Elected to the Legislature in 1802, he at once took his father's place as a trusted leader in the public enterprises and politics of his district. By leading men throughout the State he was recognized as a man of great influence in wisely shaping public affairs. During his active political life of many years he carried on his extensive mercantile establishment, purchased and owned large tracts of land. In 1805 he was lieutenant-colonel in the 81st Pennsylvania Militia. He was appointed major-general of the 9th Division July 27, 1809. He was the chief promoter in the building of turnpike roads in this portion of the State.
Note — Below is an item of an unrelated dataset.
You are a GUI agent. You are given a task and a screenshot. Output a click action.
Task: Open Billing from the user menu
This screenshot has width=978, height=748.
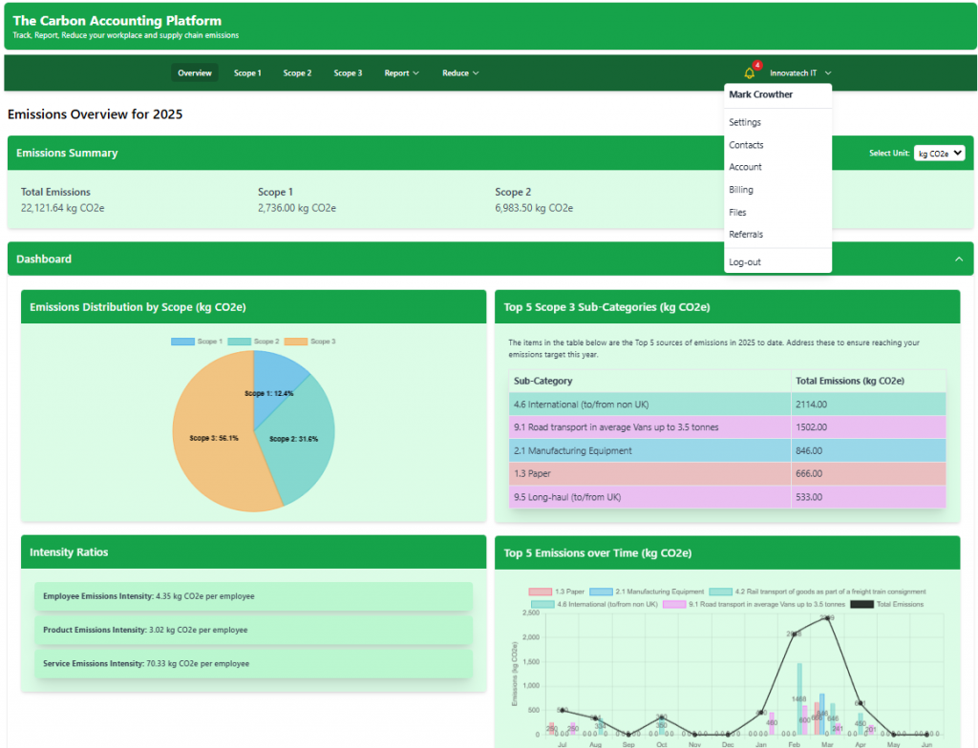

Elected to Congress in 1807 as a Democratic-Republican, he served out his term ably and acceptably and declined a reelection. He worked efficiently for the division of Northumberland county and the erection of Columbia and Union counties; Danville was made the county seat of Columbia county, and the father and son donated the land for the county buildings, and contributed largely in money towards their erection. In 1823, though strongly urged by prominent men all over the State, he declined to stand for the office of governor. In 1828 he was appointed one of the canal commissioners, and it was while he was in this office that the great internal State improvements were inaugurated — among others the North Branch canal was located and well advanced towards completion. He was a large stockholder and a strong promoter of the Danville Bridge Company, completing the bridge in 1829. He originated the project of the Danville & Pottsville railroad and was first president of the company.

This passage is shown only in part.